Si la escalada aumenta en los próximos meses, en un contexto tan frágil, podría tener efectos muy negativos, y está motivando una fuerte oposición entre las filas del Partido Republicano y de numerosas empresas que temen un incremento de sus costes de producción. “Estamos extremadamente preocupados por las consecuencias de una guerra comercial y no queremos que amenace las ganancias de la reforma tributaria” declaró el portavoz republicano en el Congreso, Paul Ryan; también The Wall Street Journal publicó una carta en la que 107 miembros de la Cámara de Representantes pedían a Trump que reconsiderara la subida de aranceles por sus consecuencias negativas. Desde la petrolera Exxon Mobil, pasando por Caterpillar, Harley-Davidson y Whrilpool, las voces contra estas decisiones se multiplican.

En todo caso es necesario subrayar que la tendencia al proteccionismo y al nacionalismo económico, como la especulación financiera, no son el producto de la locura de un individuo; surgen de los límites en que se desenvuelve la economía real, de sus contradicciones y la profundidad del golpe recibido desde 2008. En palabras de Christopher Dembik, economista jefe de Saxo Bank: “Si miramos solo el año 2017, se han implementado más de 400 nuevas medidas proteccionistas en el mundo”. De hecho, la Organización Mundial del Comercio (OMC) no ha firmado un solo acuerdo multilateral desde su fundación en 1995.

Pero las cosas no se arreglan sólo con declaraciones y amenazas. En 2017, bajo el primer año de gobierno Trump, la balanza comercial de EEUU elevó su déficit hasta los 566.000 millones de dólares (un incremento del 12,5% respecto al de 2016 y el nivel más alto en nueve años). De nada ha servido que el dólar se haya devaluado en este periodo un 10% en relación a las grandes divisas (euro y yen). 

Aunque las medidas de Trump son limitadas por el momento, y tienen mucho que ver con la situación interna de EEUU —la cámara de representantes tiene que ser renovada y las movilizaciones sociales contra sus políticas se recrudecen—, señalan una tendencia de fondo en la economía y la política mundial. Trump, y el sector de la clase dominante que está detrás de él, no renuncian a la hegemonía, aunque eso les lleve a un conflicto con sus antiguos aliados europeos. Por ejemplo, la posibilidad de un nuevo bloque económico y comercial entre EEUU y Gran Bretaña tras el Brexit, como una forma de golpear a Alemania, está en el orden del día.

Hacia una nueva recesión

Por supuesto, el nacionalismo económico y las guerras comerciales chocan también con el alto grado de interpenetración y dependencia mutua que han alcanzado las principales economías del globo. Por eso las contradicciones del capitalismo se han vuelto tan explosivas.

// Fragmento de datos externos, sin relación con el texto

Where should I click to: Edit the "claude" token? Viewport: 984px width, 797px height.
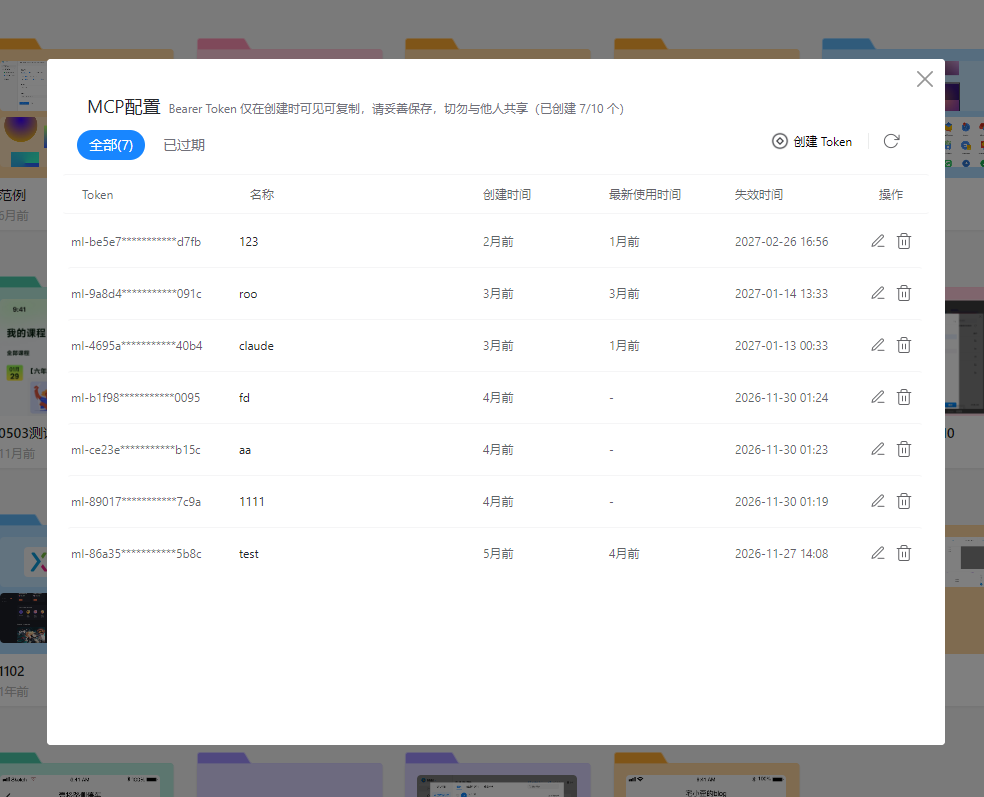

Hay que recordar que alrededor del 45% de la deuda estadounidense está en manos de inversores extranjeros, y que China posee el 18,7% —1,18 billones de dólares—. Si China optará por responder a la agresividad de Trump deshaciéndose de deuda estadounidense, tendría la capacidad de aumentar el coste de financiación de la mayor economía del mundo, y eso serían muy malas noticias para las empresas y la banca de EEUU.

Entre los sectores más perspicaces de la burguesía cunde la incertidumbre y el pesimismo. La persistencia de los desequilibrios no resueltos, y la aparición de otros de mucho calado, por no hablar de los efectos nocivos de una guerra comercial, pueden hacer inevitable una nueva recesión en Europa y EEUU en un momento dado, incluso una depresión severa de la economía mundial. No son pocos los analistas que la pronostican para 2019 o 2020.

Los márgenes de actuación de la burguesía se han limitado mucho (la destrucción del llamado Estado del bienestar está ya muy avanzada), y no podrán recurrir fácilmente a fórmulas que han estirado hasta lo imposible (como la inyección de liquidez). Por eso, más allá de la propaganda y la demagogia, a ningún gobierno se le escapa que una nueva recesión, en un contexto como el actual, abriría una etapa explosiva en la lucha de clases de consecuencias políticas impredecibles.